If a web site doesn't provide the functionality you need then, luckily, you are not entirely at the mercy of the people who made the decisions about what you can and can't do. Tools like Greasemonkey pioneered the idea that we can hack a web page to make it more useful. I see COinS as an example of this approach. If the web page doesn't provide links, but has embedded COinS then I can use those to create OpenURL links to try and locate those references. I am no longer bound by the limitations of the web page itself.

Metadata2
This strikes me as very powerful, and I use COinS a lot where they are available. For example, CrossRef's excellent search engine supports COinS, which means I can find a reference using that tool, then use the embedded COinS to see whether there is a version of that article digitised by the Biodiversity Heritage Library. This enables me to do stuff that CrossRef itself hasn't anticipated, and that makes their search engine much more valuable to me. In a way this is ironic because CrossRef is predicated on the idea that there is one definitive link to a reference, the DOI.

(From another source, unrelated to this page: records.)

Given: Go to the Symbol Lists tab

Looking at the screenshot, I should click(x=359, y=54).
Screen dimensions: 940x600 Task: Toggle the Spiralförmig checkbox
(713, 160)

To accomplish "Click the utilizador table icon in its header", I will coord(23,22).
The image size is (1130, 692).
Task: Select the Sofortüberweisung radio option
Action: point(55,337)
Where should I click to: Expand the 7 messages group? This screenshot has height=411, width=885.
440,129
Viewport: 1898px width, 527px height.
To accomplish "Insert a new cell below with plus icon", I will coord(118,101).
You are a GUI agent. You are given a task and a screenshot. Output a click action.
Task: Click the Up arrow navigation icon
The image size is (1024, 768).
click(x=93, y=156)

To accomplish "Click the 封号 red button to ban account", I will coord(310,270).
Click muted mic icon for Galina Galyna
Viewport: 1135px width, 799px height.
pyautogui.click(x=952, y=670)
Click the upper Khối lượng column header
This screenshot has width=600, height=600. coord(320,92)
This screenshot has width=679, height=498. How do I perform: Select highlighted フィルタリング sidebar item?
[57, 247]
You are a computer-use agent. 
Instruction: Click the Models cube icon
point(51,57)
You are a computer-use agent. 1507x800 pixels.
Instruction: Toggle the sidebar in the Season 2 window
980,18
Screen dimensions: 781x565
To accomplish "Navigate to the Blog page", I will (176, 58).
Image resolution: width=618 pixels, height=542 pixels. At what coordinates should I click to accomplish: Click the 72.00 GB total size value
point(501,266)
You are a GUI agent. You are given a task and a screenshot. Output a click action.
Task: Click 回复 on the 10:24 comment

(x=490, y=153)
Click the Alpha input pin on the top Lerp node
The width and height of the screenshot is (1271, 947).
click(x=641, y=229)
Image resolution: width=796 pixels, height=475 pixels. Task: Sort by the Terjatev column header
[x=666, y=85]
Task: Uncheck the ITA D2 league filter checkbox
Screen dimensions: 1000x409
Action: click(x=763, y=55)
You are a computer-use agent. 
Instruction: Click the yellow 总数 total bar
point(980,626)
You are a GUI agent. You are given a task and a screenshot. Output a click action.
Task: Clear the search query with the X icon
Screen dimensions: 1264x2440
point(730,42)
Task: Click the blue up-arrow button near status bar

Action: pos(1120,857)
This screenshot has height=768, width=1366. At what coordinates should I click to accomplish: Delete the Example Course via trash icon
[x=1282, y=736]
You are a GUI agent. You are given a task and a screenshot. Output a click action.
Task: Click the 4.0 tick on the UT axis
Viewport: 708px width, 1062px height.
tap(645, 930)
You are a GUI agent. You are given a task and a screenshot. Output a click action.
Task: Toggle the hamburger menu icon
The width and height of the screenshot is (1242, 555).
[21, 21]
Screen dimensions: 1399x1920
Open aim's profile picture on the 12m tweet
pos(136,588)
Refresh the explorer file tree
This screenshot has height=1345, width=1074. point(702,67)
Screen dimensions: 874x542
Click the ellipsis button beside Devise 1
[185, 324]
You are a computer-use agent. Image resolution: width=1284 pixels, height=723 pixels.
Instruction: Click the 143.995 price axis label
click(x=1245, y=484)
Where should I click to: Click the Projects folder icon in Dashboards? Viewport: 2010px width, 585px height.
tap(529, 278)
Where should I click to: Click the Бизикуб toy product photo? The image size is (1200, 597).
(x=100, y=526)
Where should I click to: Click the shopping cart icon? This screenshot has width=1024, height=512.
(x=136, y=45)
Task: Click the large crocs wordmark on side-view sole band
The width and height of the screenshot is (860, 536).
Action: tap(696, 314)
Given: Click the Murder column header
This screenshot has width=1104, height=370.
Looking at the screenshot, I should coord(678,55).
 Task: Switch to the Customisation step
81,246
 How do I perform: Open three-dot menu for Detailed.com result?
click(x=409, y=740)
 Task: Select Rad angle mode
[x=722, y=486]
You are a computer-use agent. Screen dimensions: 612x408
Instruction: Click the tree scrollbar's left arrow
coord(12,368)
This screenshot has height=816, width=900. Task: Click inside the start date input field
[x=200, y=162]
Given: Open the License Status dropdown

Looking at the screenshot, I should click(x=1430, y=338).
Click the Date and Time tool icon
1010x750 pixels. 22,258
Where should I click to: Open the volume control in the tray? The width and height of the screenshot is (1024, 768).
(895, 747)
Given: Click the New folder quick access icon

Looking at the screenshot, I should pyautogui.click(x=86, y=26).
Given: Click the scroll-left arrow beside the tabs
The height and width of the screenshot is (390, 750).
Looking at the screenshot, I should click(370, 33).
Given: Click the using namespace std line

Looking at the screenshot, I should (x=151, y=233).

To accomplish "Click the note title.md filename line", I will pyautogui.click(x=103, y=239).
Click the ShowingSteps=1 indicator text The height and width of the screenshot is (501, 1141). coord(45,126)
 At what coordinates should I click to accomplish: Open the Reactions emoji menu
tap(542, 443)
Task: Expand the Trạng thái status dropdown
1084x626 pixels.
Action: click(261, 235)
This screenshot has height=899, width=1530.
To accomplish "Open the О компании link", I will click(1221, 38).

So, what I found frustrating about the conversation with Ed was that it seemed to me that his insistence on following certain standards was at the expense of functionality that I found useful. If the client is the search engine, or the repository, then COinS do indeed seem to offer little apart from God-awful HTML messing up the page. But if you include the user and accept that users may want to do stuff that you don't (indeed can't) anticipate then COinS are useful. This is the "genius of and", why not support both approaches?

Now, COinS are not the only way to implement what I want to do, we could imagine other ways to do this. But to support the functionality that they offer we need a way to encode metadata in a web page, a way to extract that metadata and form a query URL, and a set of services that know what to do with that URL. OpenURL and COinS provide all of this right now and work. I'd be all for alternative tools that did this more simply than the Byzantine syntax of OpenURL, but in the absence of such tools I stick by my original tweet:

If you publish bibliographic data and don't use COinS you are doing it wrong

Bibliographic metadata pollution

I spend a lot of time searching the web for bibliographic metadata and links to digitised versions of publications. Sometimes I search Google and get nothing, sometimes I get the article I'm after, but often I get something like this:

Google

If I search for Die cestoden der Vogel in Google I get masses of hits for the same thing from multiple sources (e.g., Google Books, Amazon, other booksellers, etc.). For this query we can happily click through pages and pages of results that are all, in some sense, the same thing. Sometimes I get the similar results when searching for an article, multiple hits from sites with metadata on that article, but few, if any with an actual link to the article itself.

One byproduct of putting bibliographic metadata on the web is that we are starting to pollute web space with repetitions of the same (or closely similar) metadata. This makes searching for definitive metadata difficult, never mind actually finding the content itself. In some cases we can use tools such as Google Scholar, which clusters multiple versions of the same reference, but Google Scholar is often poor for the kind of literature I am after (e.g., older taxonomic publications).

As Alan Ruttenberg (@alanruttenbergpoints out, books would seem to be a case where Google could extend its knowledge graph and cluster the books together (using ISBNs, title matching, etc.). But meantime if you think simply pumping out bibliographic metadata is a good thing, spare a thought for those of us trying to wade through the metadata soup looking for the "good stuff".